The heart of the Ticklebox is a step-up transformer, a device that cunningly uses electromagnetism to step up a low voltage to a higher voltage. In this case we’ll be slightly abusing a RadioShack audio output transformer, which is actually a step-down transformer, wiring it backward so it works as a step-up transformer.
The rule to remember is this: Whenever you have an electrical current flowing through a wire, it creates a magnetic field, and whenever you have a magnetic field moving past a wire, it will induce an electrical current to flow through that wire.
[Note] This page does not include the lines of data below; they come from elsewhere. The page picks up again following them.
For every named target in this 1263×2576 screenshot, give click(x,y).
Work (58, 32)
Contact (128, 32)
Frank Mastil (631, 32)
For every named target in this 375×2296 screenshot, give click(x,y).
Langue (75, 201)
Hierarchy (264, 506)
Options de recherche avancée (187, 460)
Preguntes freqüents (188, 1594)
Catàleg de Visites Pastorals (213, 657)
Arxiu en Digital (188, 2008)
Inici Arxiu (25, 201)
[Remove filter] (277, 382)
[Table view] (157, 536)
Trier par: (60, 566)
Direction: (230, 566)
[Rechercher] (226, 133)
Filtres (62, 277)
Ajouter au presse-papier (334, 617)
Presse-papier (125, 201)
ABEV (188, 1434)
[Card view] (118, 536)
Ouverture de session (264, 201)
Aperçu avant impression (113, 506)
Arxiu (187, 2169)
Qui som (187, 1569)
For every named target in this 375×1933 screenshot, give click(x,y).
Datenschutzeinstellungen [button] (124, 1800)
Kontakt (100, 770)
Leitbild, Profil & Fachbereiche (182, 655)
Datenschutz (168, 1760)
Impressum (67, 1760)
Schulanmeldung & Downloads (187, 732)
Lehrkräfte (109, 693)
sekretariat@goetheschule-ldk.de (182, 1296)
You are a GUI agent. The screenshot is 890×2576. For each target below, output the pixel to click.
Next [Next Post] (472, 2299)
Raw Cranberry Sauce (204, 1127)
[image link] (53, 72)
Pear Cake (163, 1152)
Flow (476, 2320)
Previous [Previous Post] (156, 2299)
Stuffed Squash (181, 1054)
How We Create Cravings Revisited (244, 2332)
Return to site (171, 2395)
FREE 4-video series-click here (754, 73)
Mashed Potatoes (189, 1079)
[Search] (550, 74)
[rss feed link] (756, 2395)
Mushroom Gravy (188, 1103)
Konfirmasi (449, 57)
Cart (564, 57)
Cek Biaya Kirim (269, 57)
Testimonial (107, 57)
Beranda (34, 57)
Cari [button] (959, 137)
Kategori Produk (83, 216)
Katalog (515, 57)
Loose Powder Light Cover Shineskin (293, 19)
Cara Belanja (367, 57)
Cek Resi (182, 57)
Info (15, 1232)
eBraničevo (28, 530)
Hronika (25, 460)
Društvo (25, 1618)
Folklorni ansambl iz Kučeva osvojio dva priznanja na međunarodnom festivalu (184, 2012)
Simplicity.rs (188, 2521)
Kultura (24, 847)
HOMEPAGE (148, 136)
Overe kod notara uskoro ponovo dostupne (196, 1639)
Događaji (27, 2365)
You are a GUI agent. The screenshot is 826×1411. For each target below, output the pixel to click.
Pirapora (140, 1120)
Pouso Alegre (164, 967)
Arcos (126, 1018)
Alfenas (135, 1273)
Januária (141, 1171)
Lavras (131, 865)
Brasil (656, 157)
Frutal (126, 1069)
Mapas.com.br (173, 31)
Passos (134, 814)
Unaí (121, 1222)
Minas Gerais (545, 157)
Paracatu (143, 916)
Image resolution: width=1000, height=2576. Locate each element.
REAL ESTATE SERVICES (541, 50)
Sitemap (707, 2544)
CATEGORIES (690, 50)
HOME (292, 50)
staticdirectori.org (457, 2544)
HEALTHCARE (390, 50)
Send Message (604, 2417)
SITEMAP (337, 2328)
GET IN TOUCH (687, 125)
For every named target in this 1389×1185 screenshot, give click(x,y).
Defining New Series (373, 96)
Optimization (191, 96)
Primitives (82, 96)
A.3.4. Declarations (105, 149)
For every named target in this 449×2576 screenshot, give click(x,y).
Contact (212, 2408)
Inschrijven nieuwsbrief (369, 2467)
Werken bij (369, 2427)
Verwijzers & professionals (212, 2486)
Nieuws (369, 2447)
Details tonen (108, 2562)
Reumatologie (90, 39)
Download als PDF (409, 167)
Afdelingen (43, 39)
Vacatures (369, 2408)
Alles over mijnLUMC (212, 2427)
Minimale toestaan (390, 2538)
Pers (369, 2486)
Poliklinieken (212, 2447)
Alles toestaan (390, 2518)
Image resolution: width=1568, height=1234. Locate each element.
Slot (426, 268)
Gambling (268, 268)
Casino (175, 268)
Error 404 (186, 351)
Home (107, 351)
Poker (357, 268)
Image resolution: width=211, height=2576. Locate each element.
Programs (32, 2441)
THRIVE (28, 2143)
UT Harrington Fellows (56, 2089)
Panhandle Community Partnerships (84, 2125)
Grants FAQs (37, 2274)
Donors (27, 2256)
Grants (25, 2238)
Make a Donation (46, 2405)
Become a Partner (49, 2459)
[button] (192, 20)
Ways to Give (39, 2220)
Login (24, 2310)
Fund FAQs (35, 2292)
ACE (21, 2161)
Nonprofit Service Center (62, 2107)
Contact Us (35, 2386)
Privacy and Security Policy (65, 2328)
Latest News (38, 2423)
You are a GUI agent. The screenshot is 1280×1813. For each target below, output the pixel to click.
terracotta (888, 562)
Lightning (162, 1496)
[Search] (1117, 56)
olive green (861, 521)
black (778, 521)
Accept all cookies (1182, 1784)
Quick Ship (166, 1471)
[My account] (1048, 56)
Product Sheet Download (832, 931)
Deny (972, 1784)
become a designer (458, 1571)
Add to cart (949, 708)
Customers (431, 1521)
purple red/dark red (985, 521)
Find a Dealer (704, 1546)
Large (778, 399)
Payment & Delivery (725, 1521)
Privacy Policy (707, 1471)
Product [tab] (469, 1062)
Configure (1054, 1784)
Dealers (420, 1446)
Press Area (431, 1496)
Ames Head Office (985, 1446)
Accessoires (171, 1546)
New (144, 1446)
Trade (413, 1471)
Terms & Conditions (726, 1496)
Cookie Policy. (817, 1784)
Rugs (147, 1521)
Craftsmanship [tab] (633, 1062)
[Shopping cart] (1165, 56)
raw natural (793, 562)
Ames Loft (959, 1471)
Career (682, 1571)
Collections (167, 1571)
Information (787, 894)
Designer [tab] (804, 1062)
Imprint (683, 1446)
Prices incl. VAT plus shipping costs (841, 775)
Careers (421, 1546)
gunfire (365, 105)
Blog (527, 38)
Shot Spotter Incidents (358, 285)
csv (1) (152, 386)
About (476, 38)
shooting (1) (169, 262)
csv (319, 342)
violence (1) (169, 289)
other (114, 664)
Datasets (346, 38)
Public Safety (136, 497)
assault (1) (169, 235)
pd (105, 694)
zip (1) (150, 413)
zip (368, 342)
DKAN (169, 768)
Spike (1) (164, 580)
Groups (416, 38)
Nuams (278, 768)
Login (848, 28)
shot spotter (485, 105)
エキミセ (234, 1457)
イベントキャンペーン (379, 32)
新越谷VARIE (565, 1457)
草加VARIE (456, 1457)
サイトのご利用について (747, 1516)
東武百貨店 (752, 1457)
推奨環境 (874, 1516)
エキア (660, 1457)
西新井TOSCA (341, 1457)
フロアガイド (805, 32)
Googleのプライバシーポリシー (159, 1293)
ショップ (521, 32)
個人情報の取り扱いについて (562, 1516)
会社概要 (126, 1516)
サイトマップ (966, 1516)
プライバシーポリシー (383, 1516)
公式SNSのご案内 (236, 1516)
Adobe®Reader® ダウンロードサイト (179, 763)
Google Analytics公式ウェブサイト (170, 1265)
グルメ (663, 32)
A transformer is composed of a square iron donut with two opposing sides wrapped in coils of thin enameled wire (thus, each side can function as an electromagnet). Our step-up transformer has a few wraps of wire on its primary side (the side we’re applying current to), and many more windings on its secondary side (the side that we’re using to shock folks). When a current pulses through the primary coil, it creates a magnetic field in the iron donut, which in turn induces a current in the secondary coil. Since the secondary coil has more loops (and is thus a longer wire), a larger voltage is induced on the secondary side. Handily, the ratio of wrappings between the secondary and primary coils determines the factor by which that voltage is multiplied. Since our RadioShack transformer has 11 times as many coils on the secondary side (when we wire it our way, which is backward to what it was designed for), the voltage on the secondary side is 11 times higher. So, when we pulse 9 volts through the primary coil, the secondary will produce a brisk 99 volts, give or take. (Compare this to the static shock you get while pulling off a sweater, which can be several thousand volts.) But you can’t get something for nothing: When a transformer steps up voltage, it steps down current by the same factor. So, in this case, the final shock is 100 volts but a very safe handful of milliAmps. Contrast this to a fat wintertime doorknob static spark, which might be 7,000 volts, but just a few microAmps. On the other end of the spectrum, a paramedic’s defibrillator paddles can zap you with a few hundred volts at several dozen amps—which is several thousand times the current delivered by the Ticklebox. (For a more complete discussion of voltage, current, and personal safety, flip ahead to the appendix or back to Voltage, Current, and Resistance in Voltage, Current, and Resistance.)